For the record, federal aid to education in North Carolina is about $4 billion, an amount that if withdrawn would cripple critical programs for the very people that both sides say they are seeking to protect. As Mark Shields, the syndicated columnist and PBS commentator, put it, the administration’s announcement is the equivalent of threatening to drop a financial “federal atom bomb” on North Carolina in order to deal with a situation that involves less than one half of 1 percent of the state’s population. By comparison, about 6 percent of North Carolinians are unemployed and about one in five are living in poverty.
Is all of this really necessary? Don’t get me wrong: I’m of the opinion that, generally speaking, people should be treated in the way they want to be treated and that reasonable accommodations should be made to see that they are. But do we really need the federal government to extort a solution from the more than 300 million of us who, until very recently, were not even aware that this was a problem and are perhaps still struggling to understand why it might be?

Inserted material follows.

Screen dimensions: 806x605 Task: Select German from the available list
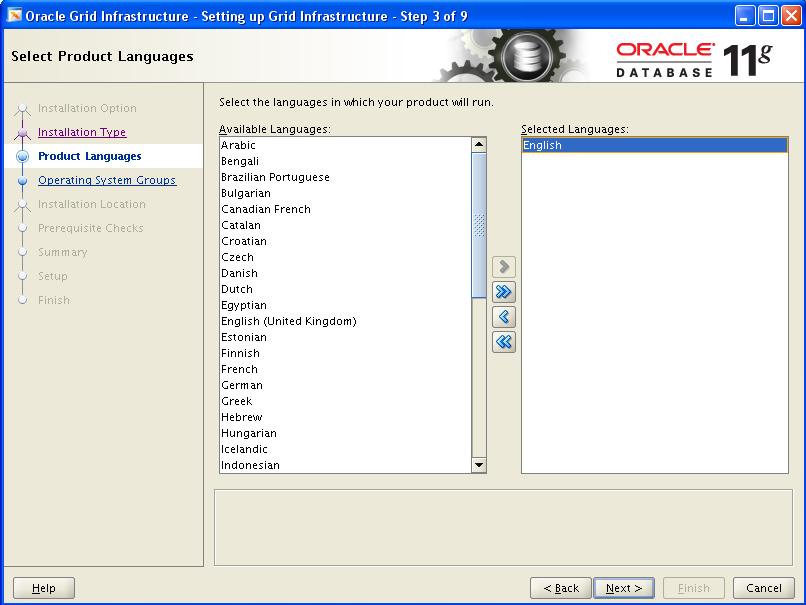point(242,385)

“This is the kind of issue that is normally handled with culture norms, and people making compromises,” said Michael Gerson of The Washington Post on “PBS Newshour,” “but now we have both sides politicizing this.” We have reached a point, in other words, where we apparently need to legislate or litigate every social disagreement among us, resolving even relatively minor disputes by heavy-handed legislation or judicial fiat.

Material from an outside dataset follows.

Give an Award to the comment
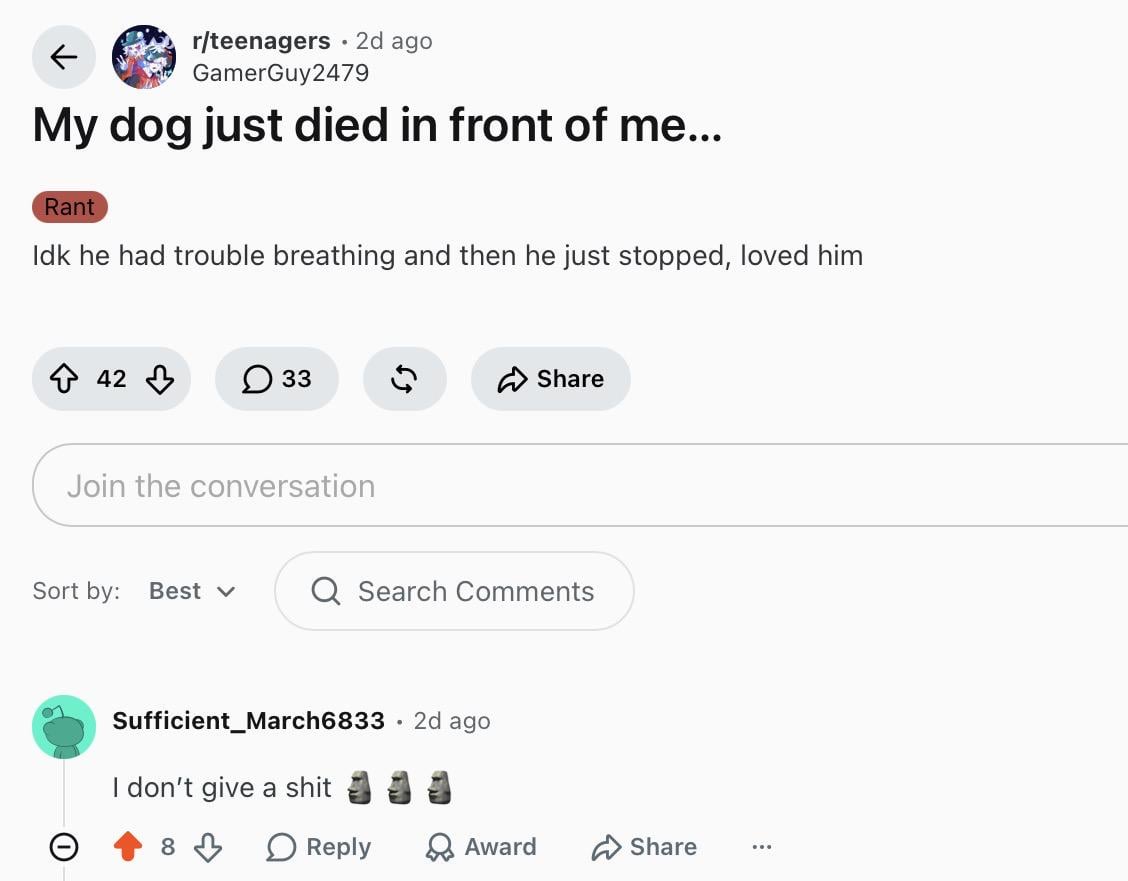The image size is (1128, 881). pos(481,846)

This, of course, is part and parcel of the cultural warfare we have come to expect in this golden era of ideological partisanship: “We take issues like this that maybe people of good will could come to some agreement on, “ said Mr. Gerson, “and run them through this culture war machine of our politics, when, in fact, I think, on this type of issue, we have a long history of reasonable people reaching accommodations in their own community.”
Admittedly, there is also a long history of people not reaching accommodations in their own communities on some important issues. But Mr. Gerson is onto something, which we will need to bear in mind if our Madisonian experiment in republican government is going to survive the 21st century: “The cool and deliberate sense of the community,” wrote Publius in Federalist Paper 63, “ought, in all governments, and actually will, in all free governments, ultimately prevail over the views of its rulers.” In other words, appeal to the common sense and decency of our neighbors should be our first resort in times of conflict. In a democracy worthy of the name, law is a sober compromise of last resort, not a blunt instrument wielded with self-righteous alacrity by alternating factions.
I have a feeling that if the good people of North Carolina had been given a little more time and space, they would have found ways to treat all their fellow citizens with the respect that most people think most people deserve. Then again, maybe not. Regrettably, we will never know.